The aim of this study was to use resting-state functional MRI (fMRI) to compare thalamocortical connectivity between EO-MDD (<18 years) and AO-MDD (≥18 years) in a group of medication-free MDD adult patients. We hypothesized that there would be regionally specific differences in thalamocortical connectivity between EO-MDD and AO-MDD patients, which would also differ from a group of HCs. More specifically, in the light of the findings from a systematic review of fMRI studies that cognitive abnormalities were more pronounced in late onset or AO than in EO-MDD,21 we predicted that the most prominent group differences would be seen in functional connectivity between thalamus, and frontal and temporal regions as these circuits have been implicated in cognitive control in MDD.6

Method

Participants

In total, 54 patients diagnosed with MDD, according to the Structured Clinical Interview for the Diagnostic and Statistical Manual of Mental Disorders Axis-1 Disorders (SCID for DSM-IV),22 were recruited. The Hamilton Rating Scale for Depression (HAM-D)23 was administered to all the patients in order to determine the severity of depressive symptoms. The primary inclusion criteria were that the patients had to have received a score of ≥18 on the HAM-D and had an acute episode of MDD. The patients were also required to be free from psychotropic medication for at least 3–4 weeks prior to recruitment. Three patients were medication-naïve, and all others had previously been exposed to antidepressant medication. Exclusion criteria included the presence of other Axis I disorders, history of substance abuse within the last 6 months, any neurological or unstable medical disorders, severe suicidal thoughts, or treatment resistance to three trials of different antidepressant medications. The patients were divided into two subgroups according to their age of illness onset, with an EO group (onset before the age of 18 years) and AO group (onset at or after the age of 18 years), with 20 in the EO group and 34 in the AO group. The study psychiatrist (RR) determined the age of onset based on participants’ self-report on at what age they began to experience the constellation of symptoms that would fulfill the criteria for MDD.

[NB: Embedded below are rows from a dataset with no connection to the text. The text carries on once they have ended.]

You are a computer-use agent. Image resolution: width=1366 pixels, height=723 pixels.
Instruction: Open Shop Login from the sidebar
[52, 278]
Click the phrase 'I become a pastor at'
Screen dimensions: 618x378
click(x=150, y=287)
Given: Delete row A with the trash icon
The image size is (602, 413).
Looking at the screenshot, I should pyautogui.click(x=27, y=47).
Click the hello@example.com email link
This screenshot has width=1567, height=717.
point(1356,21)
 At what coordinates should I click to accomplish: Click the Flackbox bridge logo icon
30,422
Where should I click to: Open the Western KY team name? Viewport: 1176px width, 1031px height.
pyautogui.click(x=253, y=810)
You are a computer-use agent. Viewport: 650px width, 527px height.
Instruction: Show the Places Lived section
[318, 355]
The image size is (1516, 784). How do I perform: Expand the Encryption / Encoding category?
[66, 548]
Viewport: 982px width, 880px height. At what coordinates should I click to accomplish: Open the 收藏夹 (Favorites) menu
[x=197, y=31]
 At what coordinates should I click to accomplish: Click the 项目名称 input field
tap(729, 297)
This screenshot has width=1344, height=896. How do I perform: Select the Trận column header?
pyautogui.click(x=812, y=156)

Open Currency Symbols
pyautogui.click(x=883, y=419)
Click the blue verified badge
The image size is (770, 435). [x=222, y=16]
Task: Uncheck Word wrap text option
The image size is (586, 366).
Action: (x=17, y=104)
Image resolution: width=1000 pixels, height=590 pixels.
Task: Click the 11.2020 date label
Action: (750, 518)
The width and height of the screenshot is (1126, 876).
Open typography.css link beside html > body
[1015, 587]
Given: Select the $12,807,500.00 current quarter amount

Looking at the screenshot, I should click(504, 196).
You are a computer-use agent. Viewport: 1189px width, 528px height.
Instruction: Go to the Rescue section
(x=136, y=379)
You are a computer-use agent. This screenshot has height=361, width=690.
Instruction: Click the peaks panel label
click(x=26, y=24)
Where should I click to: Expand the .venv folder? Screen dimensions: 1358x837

A group of 40 HC participants were also recruited and screened for Axis I psychiatric disorders, current or past, using the SCID for DSM-IV. Exclusion criteria included a family history of Axis-I disorders, a neurological disorder, or substance abuse within the last 6 months. The study was approved by the Conjoint Health Research Ethics Board of the University of Calgary. All the participants gave written informed consent before taking part, and all research procedures in this study were performed in accordance with the Declaration of Helsinki.

MRI data acquisition

MRI data were acquired across two different scanners. Resting-state fMRI blood-oxygen-level-dependent (BOLD) images from 45 MDD and 18 HC participants were collected using a 3T General Electric MR scanner (Signa VHi; General Electric Healthcare, Waukesha, WI, USA) using an eight-channel, phased-array head coil. Five minutes of resting data were acquired using a single-shot gradient-recalled echo, echo planar imaging (EPI) sequence (150 volumes, repetition time [TR]/echo time [TE] =2,000/30 ms, 24×24 cm field of view, flip angle =65°, 30 slices of 4 mm thickness). In addition, a T1-weighted structural MRI (TR =9.2 ms, TE = minimum, flip angle =20°, 180 slices at a resolution of 1 mm) was acquired for anatomical registration of the functional data. Resting-state fMRI BOLD images of nine MDD and 22 HC participants were collected using 3T General Electric MR scanner (Discovery™ MR750; General Electric Healthcare, Waukesha, WI, USA). Of these participants, the MDD patients had the same scanning parameters and protocol as that from the other scanner. All HC participants scanned on the Discovery scanner had a total of 5 minutes of resting-state data, acquired with an EPI sequence (119 volumes, TR/TE =2,500/30 ms, 24×24 cm field of view, flip angle =77°, 40 slices of 3 mm thickness). A T1-weighted structural MRI (TR =8.2 ms, TE = minimum, flip angle =18°, at a resolution of 1.3 mm) was also acquired for anatomical registration. In all scans, the participants were asked to remain as still as possible in the MRI scanner with their eyes open and focused on a fixation cross at the center of the projection screen. They were asked to relax, not to think about anything in particular, and to stay awake.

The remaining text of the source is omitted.